Page MenuHomePhabricator

Literature review for query completion
Closed, ResolvedPublic

Description

Goals:

  • Identify metrics we should use for offline and online evaluation of autocomplete. Previously when tuning autocomplete for wikidata we have use Mean Reciprocal Rate (MRR) and a metric we invented that estimates the number of characters that need to be typed for each user query.
  • Identify potential ranking methods. Previous work on wikidata used Most Popular Completion (MPC) as a baseline to compare against, but there are likely better options. If we use MPC, we need to identify appropriate ways to balance recent popularity vs long term popularity. It we use something else it should be relatively simple. For example personalization, even limited to single session context, is likely more complex than we should initially consider.
  • Identify potential methods for deciding the set of queries that can be "released" as query completions. While we have not released query sets before, we expect the general concept to be around identifying repeated queries from multiple users.

Related Objects

StatusSubtypeAssignedTask
OpenNone
ResolvedEBernhardson

Event Timeline

A useful survey on query completion out of the univerity of amsterdam in 2016: https://pure.uva.nl/ws/files/2716800/176802_fntir2016_qac.pdf

Time-Sensitive Query Auto-Completion: https://dl.acm.org/doi/pdf/10.1145/2348283.2348364

  • From 2012, proposes using time-series predictions instead of raw popularity. Seems well cited and accepted by later work

Learning User Reformulation Behavior for QueryAuto-Completion: https://dl.acm.org/doi/pdf/10.1145/2600428.2609614

  • Proposes exploting query context such as previous queries and click-through data in the same session.
  • Could be a possible way forward, but seems more complex than we might want for a first implementation.
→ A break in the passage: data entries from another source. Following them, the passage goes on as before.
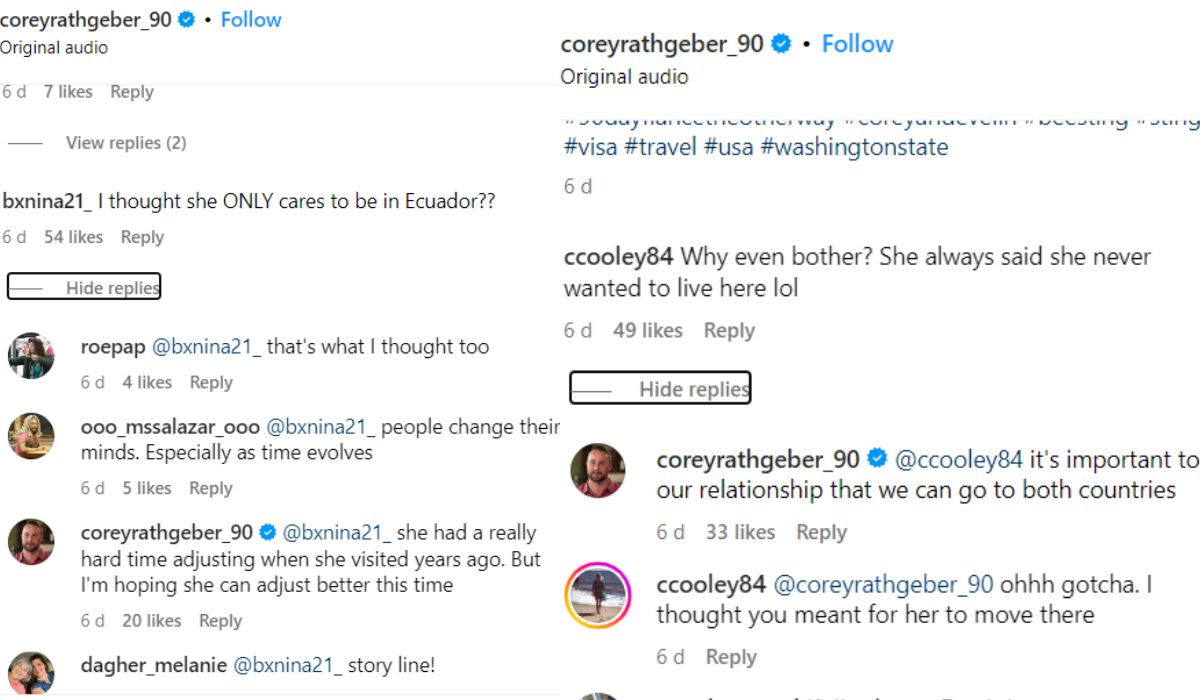Image resolution: width=1200 pixels, height=700 pixels.
Task: Click ccooley84's avatar with story ring
Action: coord(597,594)
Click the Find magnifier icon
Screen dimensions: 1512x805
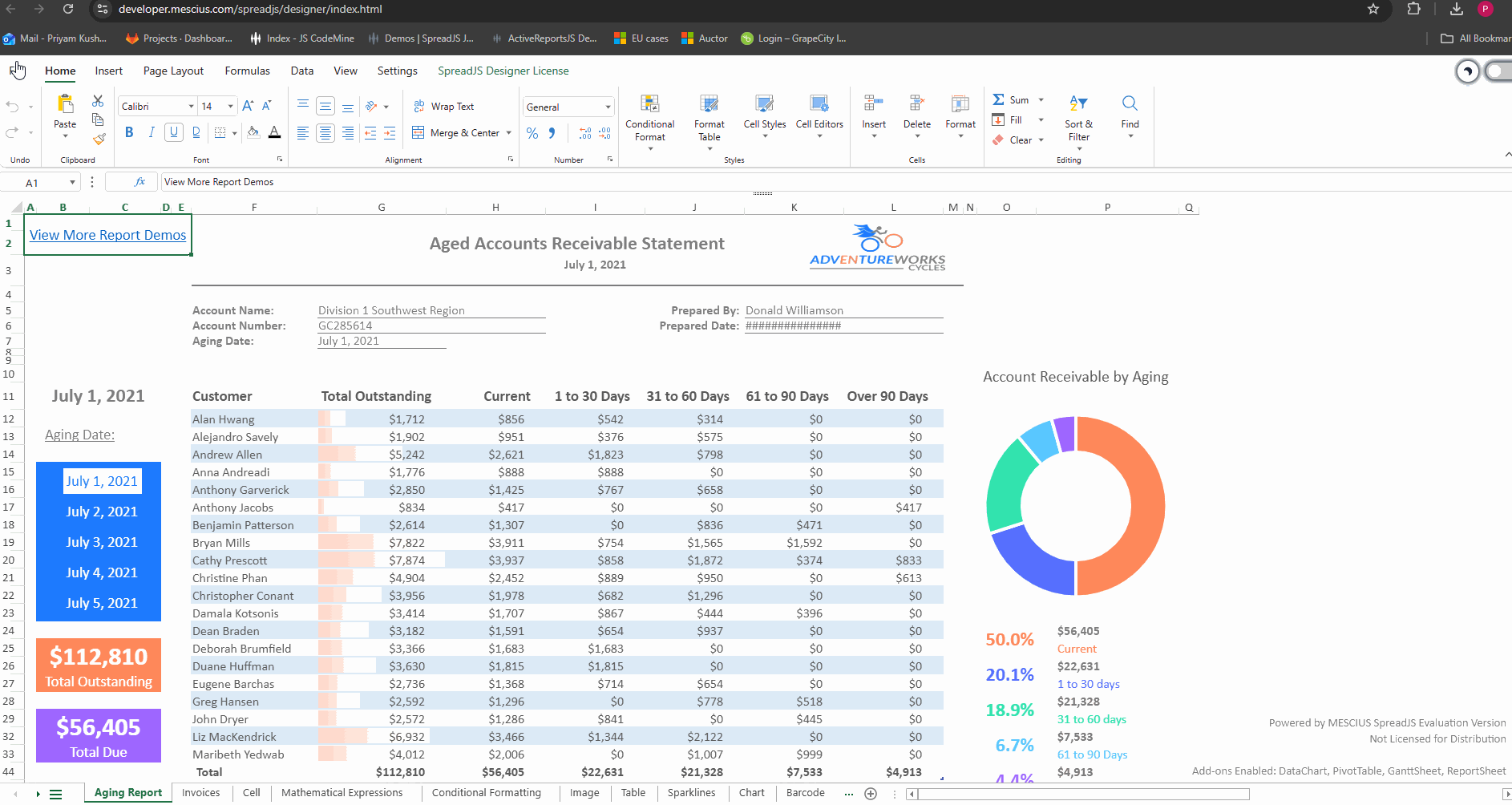tap(1130, 104)

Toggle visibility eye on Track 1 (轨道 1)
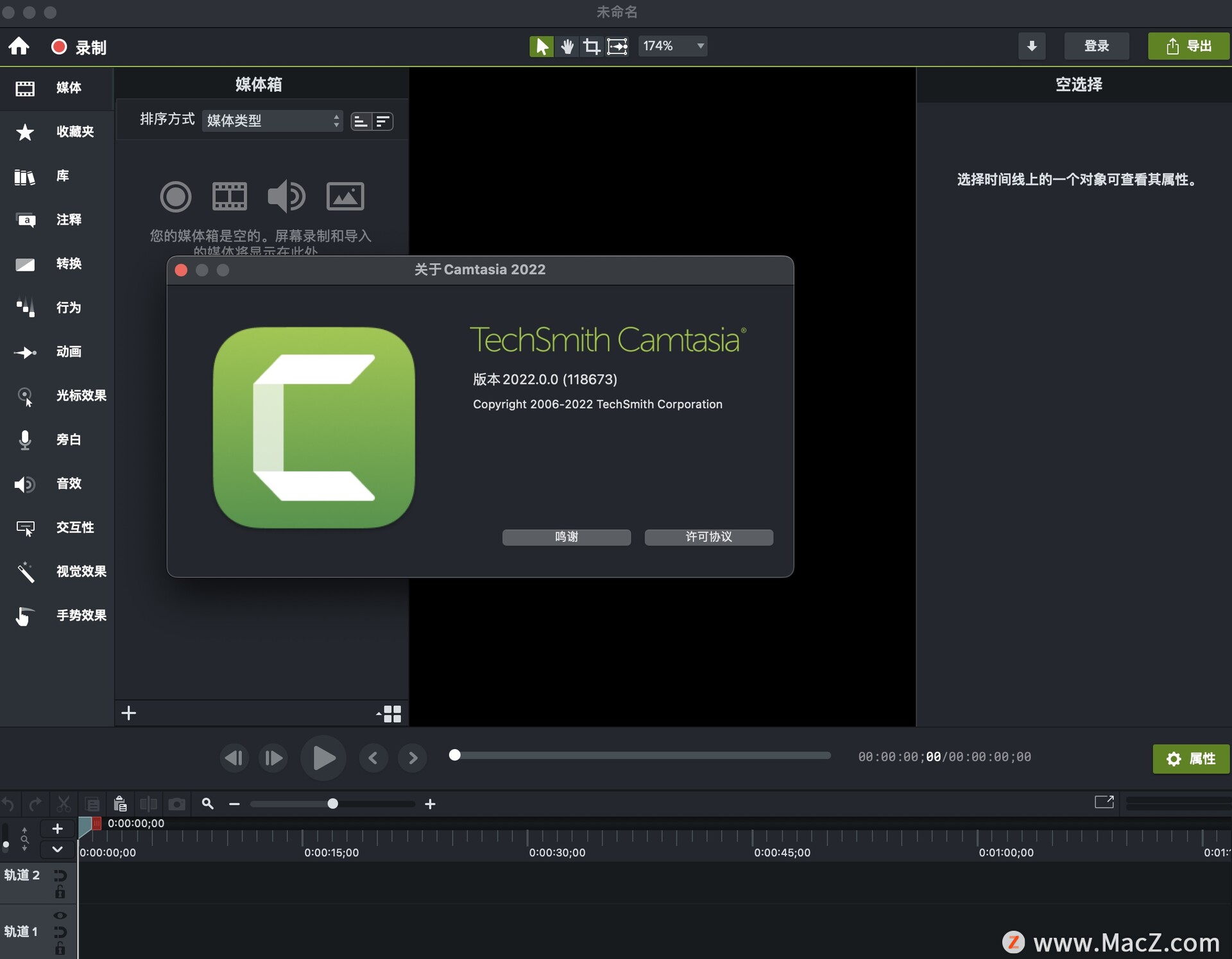click(60, 916)
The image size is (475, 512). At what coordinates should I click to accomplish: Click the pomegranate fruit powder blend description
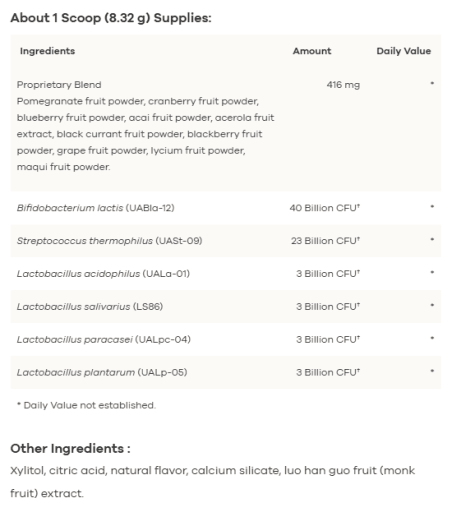coord(145,134)
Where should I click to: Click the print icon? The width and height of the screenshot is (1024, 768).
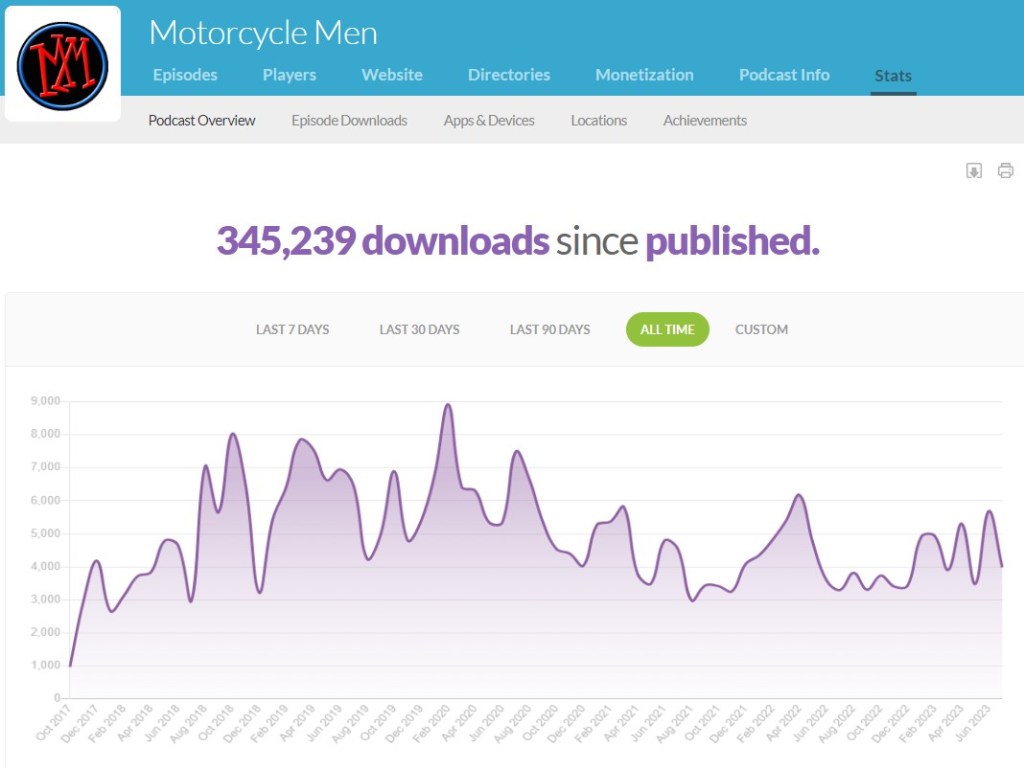click(x=1005, y=171)
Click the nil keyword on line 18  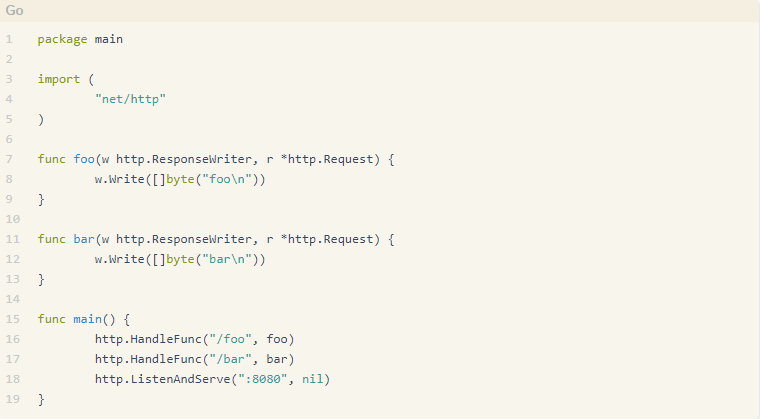tap(312, 379)
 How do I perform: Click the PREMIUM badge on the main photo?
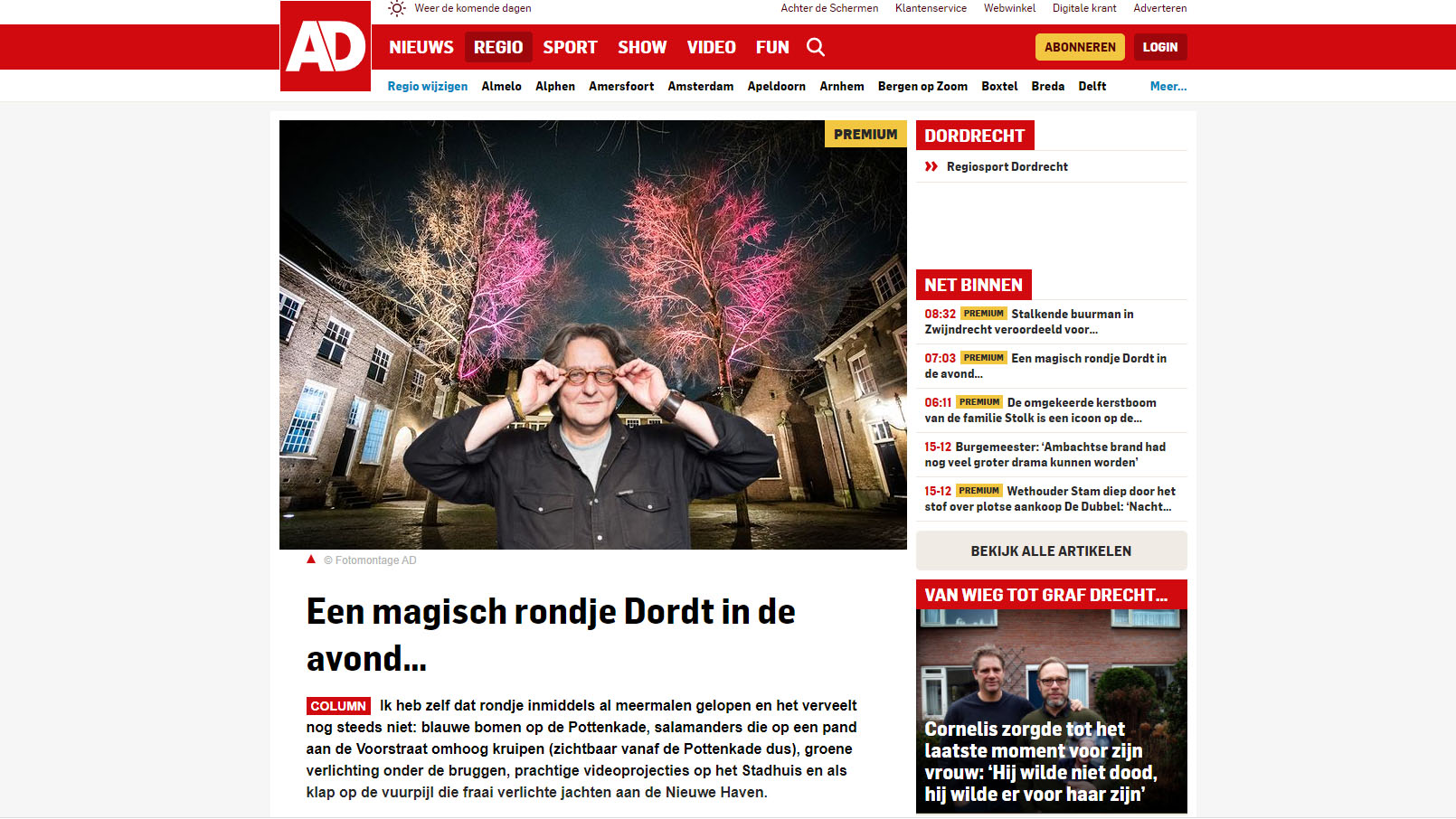tap(865, 134)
User Model-based Metrics for Offline Query SuggestionEvaluation: https://dl.acm.org/doi/pdf/10.1145/2484028.2484041

  • Proposes pSaved and eSaved metrics for evaluating autocomplete
  • Directly models user satisfaction, which other autocomplete metrics do not

Online Spelling Correction for Query Completion : https://dl.acm.org/doi/pdf/10.1145/1963405.1963425

  • In addition to the primary focus of the work they propose a new autocomplete metric, Minimal Keystrokes (MKS)
  • Counts the total number of keystrokes, including arrow keys to select a completion and enter key to submit, on a per-search basis
  • In this particular paper: "we consider superstrings of the target query as positive matches, too. That is, in the case that “important people” is suggested instead of “important”, we still treat it as a match"

https://0x65.dev/blog/2019-12-08/how-do-you-spell-boscodictiasaur.html

  • While not strictly about completion search, this blog post from the (recent deceased) cliqz search engine goes into some detail about how they use query-count indices to inform their spelling correction. This provides a reasonably strong argument that full text search, spelling correction, and completion search are all heavily inter-related. In particular they treat all incoming search queries, completions or full text, as partial search strings.